While this is a global report, the Asian market is a huge contributor to this growth. We’ve seen how mobile penetration in different countries in Asia continuously grows. An estimated 2.1 billion mobile subscriptions will be active globally by the end of 2013. And in 2012 alone, the Asia and Pacific region has already contributed to around 895 million active mobile subscriptions.
in fact, a number of developed countries in Asia are actually leading mobile penetration worldwide. There are four Asian nations in the top 10:
- 1st: Singapore
- 2nd: Japan
- 3rd: Finland
- 4th: South Korea
- 5th: Sweden
- 6th: Australia (APAC)
- 7th: Denmark
- 8th: Norway
- 9th: United States
- 10th: Hong Kong
The UN report says that Informa’s prediction that “basic entry-level and super-smartphones will continue growing steadily in popularity.” Mid-priced core smartphones are expected to peak in popularity around 2014, according to Informa.

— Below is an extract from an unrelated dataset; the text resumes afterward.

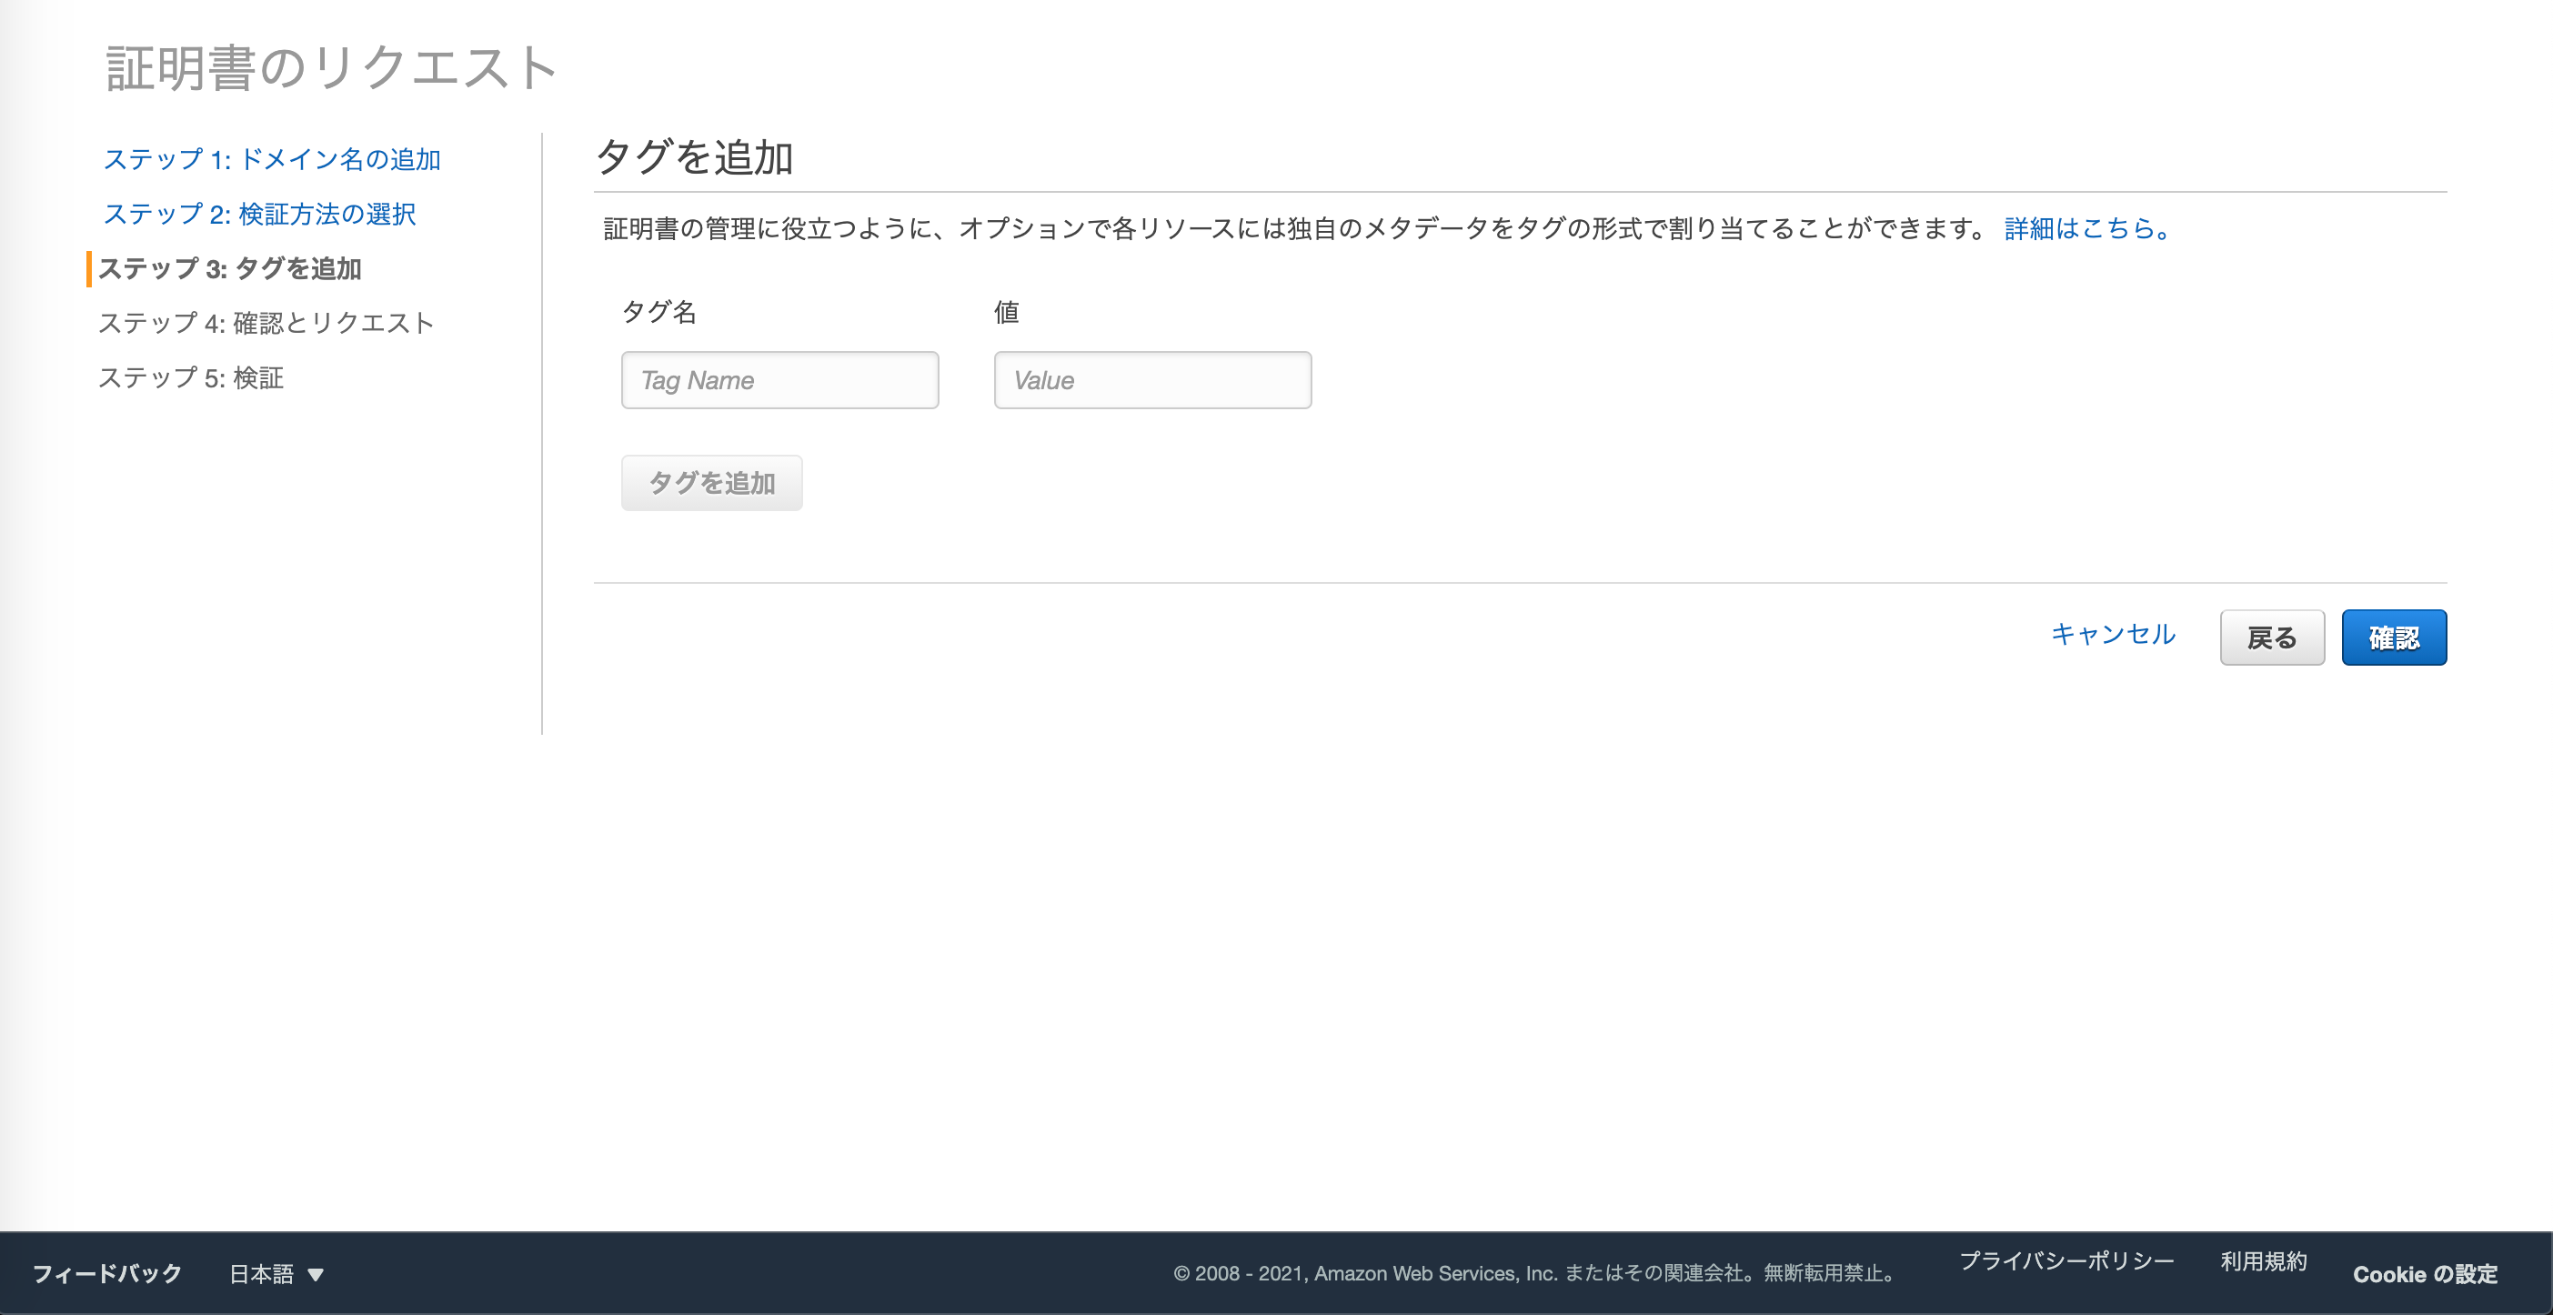Click the Value input field
The width and height of the screenshot is (2553, 1315).
(1152, 381)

True enough, many consumers in Asia’s emerging countries still own feature phones. In addition, we also previously noted a growing market of cheap smartphones in Asia.
Opportunities for the unconnected
Despite this, the UN reveals that a number of developing countries are still left behind in terms of broadband penetration. Of the developing countries, even the relatively developed China ranks only 42nd with around 42 percent of its population using the internet. Vietnam follows at 39.5 percent, Philippines at 36.2 percent, Thailand 26.5 percent, and Indonesia 15.4 percent.
Here’s the top 10 for broadband penetration in Asia:
- 1st: Korea – ranked 4th worldwide
- 2nd: Singapore – ranked 8th worldwide
- 3rd: Israel – ranked 9th worldwide
- 4th: Hong Kong – ranked 10th worldwide
- 5th: Malaysia – ranked 13th worldwide
- 6th: Macao – ranked 14th worldwide
- 7th: Turkey – ranked 38th worldwide
- 8th: China – ranked 42nd worldwide
- 9th: Vietnam – ranked 48th worldwide
- 10th: Philippines – ranked 54th worldwide
While we have four Asian countries leading in mobile penetration, a number of developing countries are still lagging behind. Take Indonesia; half of its netizens access the internet through mobile phones. However, the UN’s report shows that for every 100 inhabitants, only 31.9 individuals use mobile broadband. In Vietnam, only 19 in 100 inhabitants, and China around 17.2. Apart from them, more Asian countries lag even further behind, like the Philippines and India.
Women in SEA less likely to own mobile phones
The study also delves into the gender gap, stating “a woman in South East Asia is 37 percent less likely to own a mobile phone” compared to 21 percent in developed countries. When this is tapped, it will give women the opportunity to “participate in the economy and unlock their potential.’ This potential may include access to skills, education, technology, and more.
“The new analysis in this year’s report shows progress in broadband availability, but we must not lose sight of those who are being left behind,” said International Telecommunication Union secretary general Dr. Hamadoun I. Touré. He adds:
Internet – and particularly broadband internet – has become a key tool for social and economic development, and needs to be prioritized, even in the world’s poorest nations. Technology combined with relevant content and services can help us bridge urgent development gaps in areas like health, education, environmental management and gender empowerment.
UNESCO director general Irina Bokova adds, “this does not happen by itself – it requires leadership, planning and action.”
The increase of mobile usage in Asia is heightened by the availability of low-priced smartphones. The UN is looking at this as an opportunity to bridge the gap and aid people without computers or laptops. We’ve seen how mobile slowly shifted and proved to be a game-changer. Now it’s slowly happening in some Asian countries, and it will take some time – a few more years maybe – for developing countries to follow suit.